Miss Caprice eBook

This eBook from the Gutenberg Project consists of approximately 200 pages of information about Miss Caprice.

Miss Caprice eBook

This eBook from the Gutenberg Project consists of approximately 200 pages of information about Miss Caprice.

She has hurried up behind Philander, and near-by can be seen the British soldier and Aunt Gwen, also pushing forward as rapidly as the assembling crowd will allow.

“Doctor Craig.”

Her presence recalls John to his senses.

“I am going to see my mother, Lady Ruth,” he says, as if apologizing for his rudeness.

“With whom?”

“This Sister.”

Lady Ruth surveys the other from her vail to the hem of her dress.

“I would advise you not to do so, doctor.”

“Why do you say that?” he asks, astonished.

“Because you will regret it, because you are being made the victim of another plot.”

“Lady Ruth, do I hear aright?  Do you fully realize what it is you say?”

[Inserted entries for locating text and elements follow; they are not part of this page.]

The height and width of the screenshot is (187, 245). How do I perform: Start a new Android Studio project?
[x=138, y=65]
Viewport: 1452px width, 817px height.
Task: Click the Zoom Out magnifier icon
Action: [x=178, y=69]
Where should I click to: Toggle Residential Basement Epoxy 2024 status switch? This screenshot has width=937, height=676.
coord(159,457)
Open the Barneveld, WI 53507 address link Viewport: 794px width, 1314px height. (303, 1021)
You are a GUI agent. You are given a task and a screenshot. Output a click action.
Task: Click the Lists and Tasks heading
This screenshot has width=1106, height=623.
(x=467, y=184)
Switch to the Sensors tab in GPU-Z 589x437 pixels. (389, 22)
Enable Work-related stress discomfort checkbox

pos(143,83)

“I am conscious of the gravity of the charge, but that does not prevent me from asserting it.  I repeat what I said before, that you are again the victim of a plot.  As to this Sister here, can it be possible you do not know her?”

He shakes his head.

“Have you seen her face?”

“It is old and shriveled—­that of a stranger.”

At this the Sister throws back her vail, and they see the features John describes.

“After all I am right,” says John, with the air of a man who attempts to justify himself.

At that the English girl laughs scornfully.

“Really, I did not think men could be so easily deceived, and one whom I considered as shrewd as you, Doctor Chicago.  See what a miserable deception, a fraud transferred from the boards of a New York theater to Algiers.  Behold! the magic wand touches age with a gentle touch, and what follows?”

Lady Ruth is standing between the two, and within arm’s length of either.

The Sister has not moved, but, as if confident of influencing John, holds her own.  She shoots daggers with her eyes at the English girl, but looks cannot hurt.

As Lady Ruth utters her last words, she makes a sudden move.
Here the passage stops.